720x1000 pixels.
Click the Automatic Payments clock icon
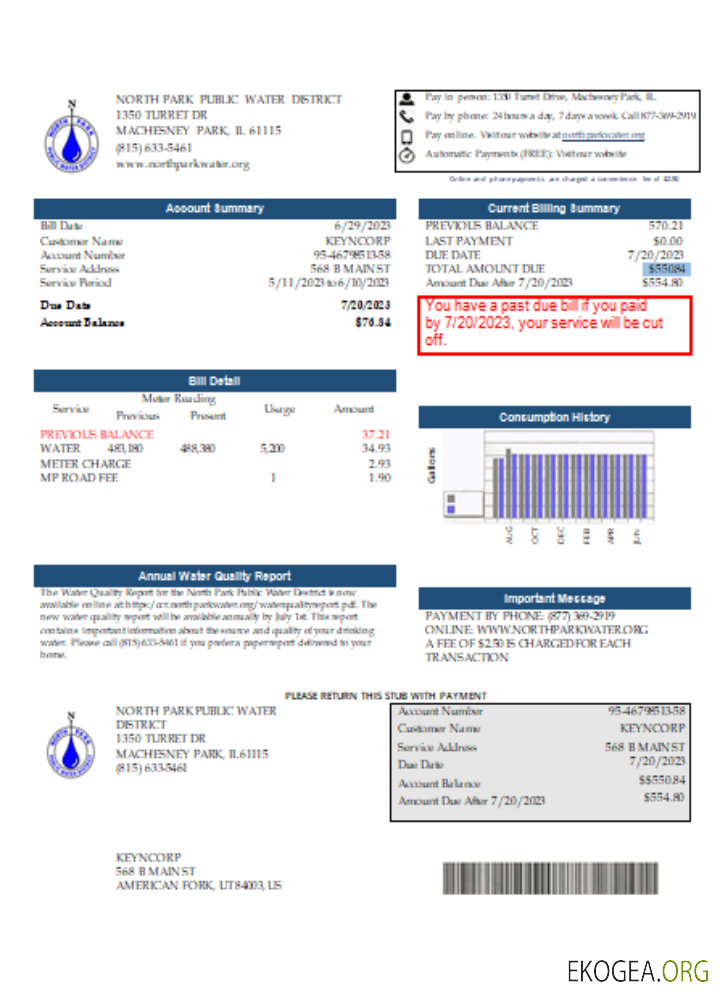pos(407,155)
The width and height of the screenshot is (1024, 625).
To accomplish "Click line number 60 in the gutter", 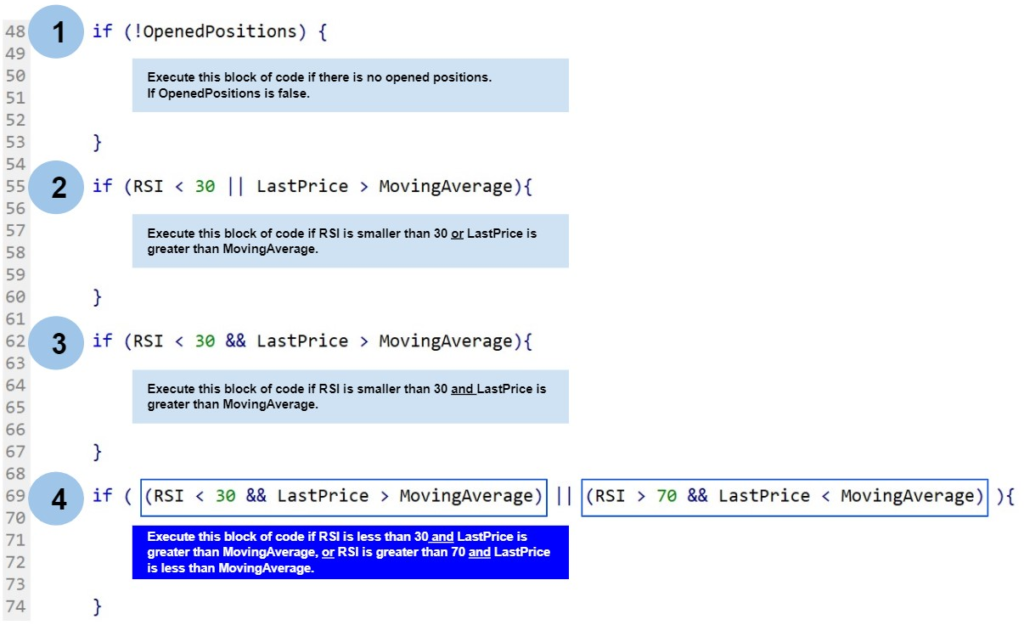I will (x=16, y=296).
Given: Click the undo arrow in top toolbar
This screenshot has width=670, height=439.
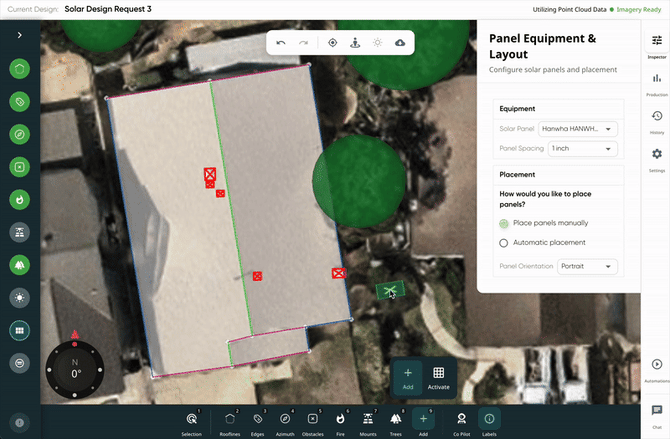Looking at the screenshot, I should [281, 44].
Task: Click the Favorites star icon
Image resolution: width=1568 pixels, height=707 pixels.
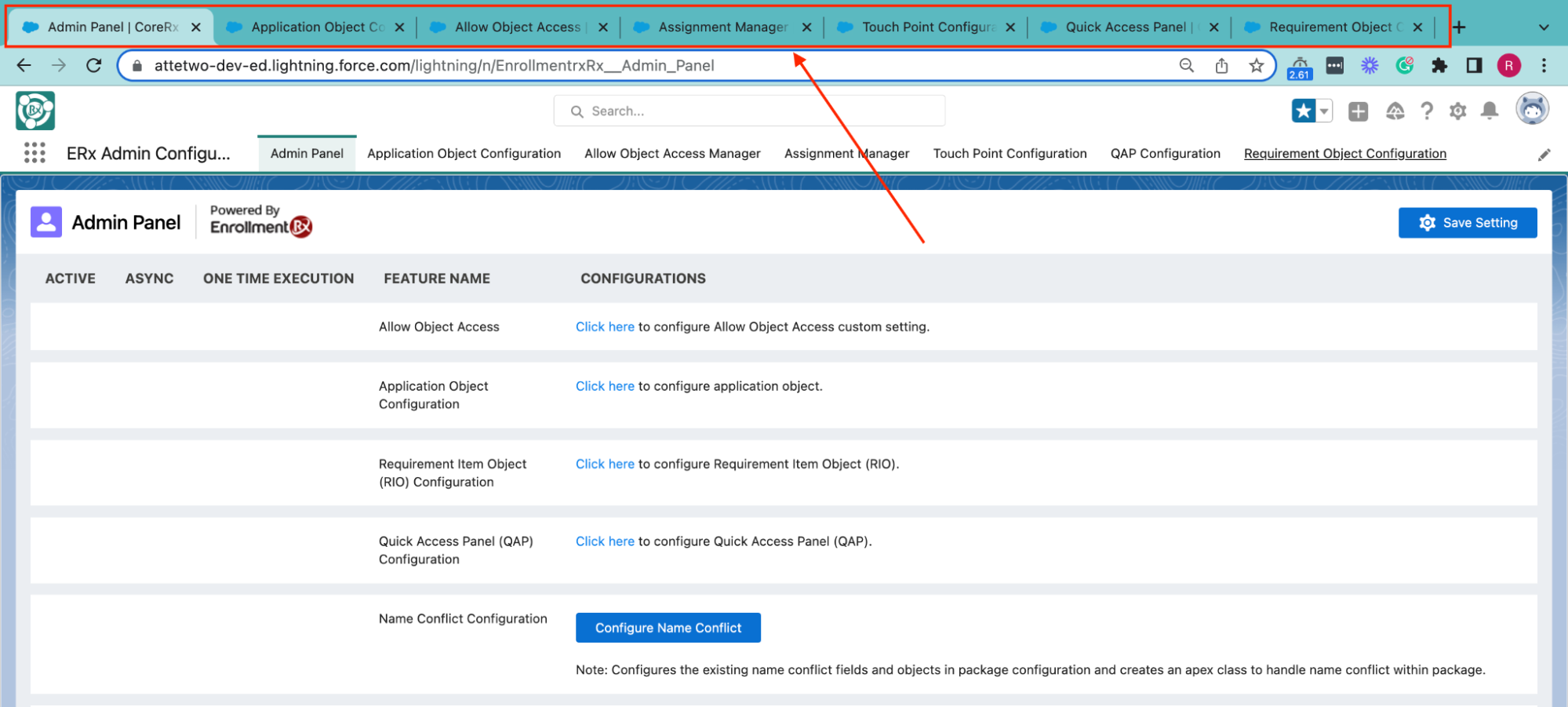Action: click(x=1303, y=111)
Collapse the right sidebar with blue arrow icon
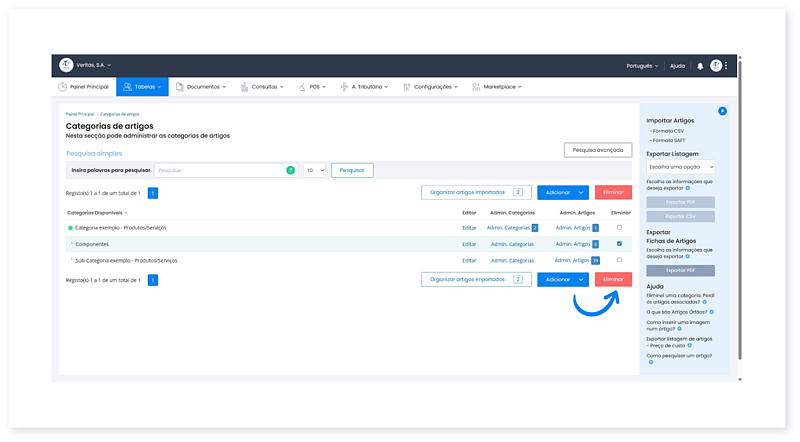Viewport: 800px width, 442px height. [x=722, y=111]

==========

What to produce
Once the line with "Given: Click the undo arrow in top toolbar" is found, output it and every line after it through the end of the listing, exactly, without pictures.

Task answer
Given: Click the undo arrow in top toolbar
This screenshot has width=670, height=439.
Looking at the screenshot, I should [281, 44].
Task: Click the Favorites star icon
Image resolution: width=1568 pixels, height=707 pixels.
Action: click(x=1303, y=111)
Collapse the right sidebar with blue arrow icon
Viewport: 800px width, 442px height. [x=722, y=111]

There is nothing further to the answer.